Thanks for the question, Angie. As you recall back in 2021, when we put the note into place, we accelerated our capital plan at that point in time, increasing the 5-year plan by a couple of billion dollars at that point. And in the context of another question earlier, what we found is we've not only achieved that, I would say, but more. And so when you -- and we're always injecting equity into our operating companies to generate incremental regulated earnings. And that's really what's driving our ability to replace the interest income from the note. If you think about the interest income from the note, a lot of people look at it on an incremental basis and say, okay, there's effectively $0.20 of earnings going away, and that's from the $720 million note, it's 7% interest that we built into our 7% to 9% guidance forecast back in 2021. What people need to remember is we are bringing in $795 million, which is the original $720 million plus the earn-out payment that was rolled into the note. And if you think about that $795 million as -- that's avoiding incremental capital issuance, whether it's equity or debt. So if you're -- if you assume that we're avoiding long-term debt with that $795 million, pick a long-term interest rate, 5.5%, whatever you want to make up as a long-term debt interest rate. That result -- that offsets that $0.20, not all of it, but it gets you, call it, $0.17 or so. And we're really only filling kind of a $0.03 hole there. Nothing -- and so people kind of can't forget about the right side of the page that, yes, the interest income is going away, but we do have capital that we're avoiding incremental debt with. I would also note, Angie, that it's good for people to keep in mind that the final maturity date on the note is December 2026. But the borrower can call the note as of December 2025. And so it -- we'll see when the note gets taken out, but that's something just -- we could see it earlier than December 2026.

Angie Storozynski

Analyst

Okay. And then lastly, on the frequency of rate cases. So again, we're trying to sort of understand what happened with the last rate case in Pennsylvania. And obviously, some of it was the frequency of the rate case filings.
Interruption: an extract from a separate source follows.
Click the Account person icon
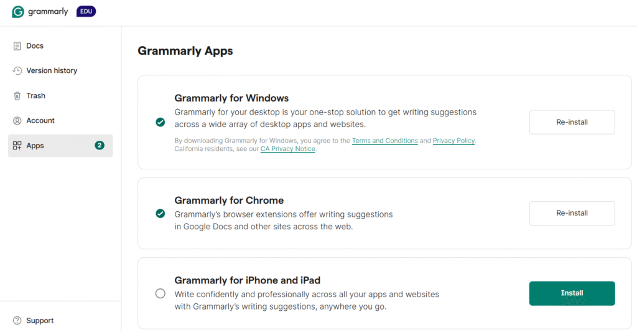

So I'm just wondering one could argue that you're filing rate cases more often, not just in Pennsylvania, but in other states because you really have to hit your allowed ROEs and the realized ROE has to be close -- as close as possible to the allowed. So I mean, how do you see it in your plan? I mean, are you assuming that in every jurisdiction, you basically hit that allowed ROE and that's what drives the earnings growth? What if there is some either slippage in those rate cases or the negative outcome of some of them?

Susan Hardwick

Analyst

Yes. Angie, on the rate case strategy, and I think we've been trying to make this point for a couple of years now. What really drives our rate case cycling is the need and the investment. We just continue to believe there is such tremendous need to do the work that we're doing that we've accelerated our capital investment program accordingly. And the more investment we make, the greater the growth in the rate base and the need for timely recovery. Now we have mechanisms and other approaches to get essentially 75% of that investment recovered what we would call sort of more timely, through periodic adjustments, but we still have the remaining investment that is subject to traditional regulatory process and the need to get timely recovery of that investment, along with the size of the investment is what drives that cycling. So our -- we don't build a rate case cycle just to hit a rate of return. We build it because that's how we're investing, and that's what the regulatory process calls for. So that's really what's behind the strategy. It's the need.

Angie Storozynski

Analyst

Awesome, thank you.

Susan Hardwick

Analyst

Thanks, Angie.

Operator

Operator

This concludes our question-and-answer session and American Water's third quarter 2024 earnings conference call. Thank you for attending today's presentation. You may now disconnect.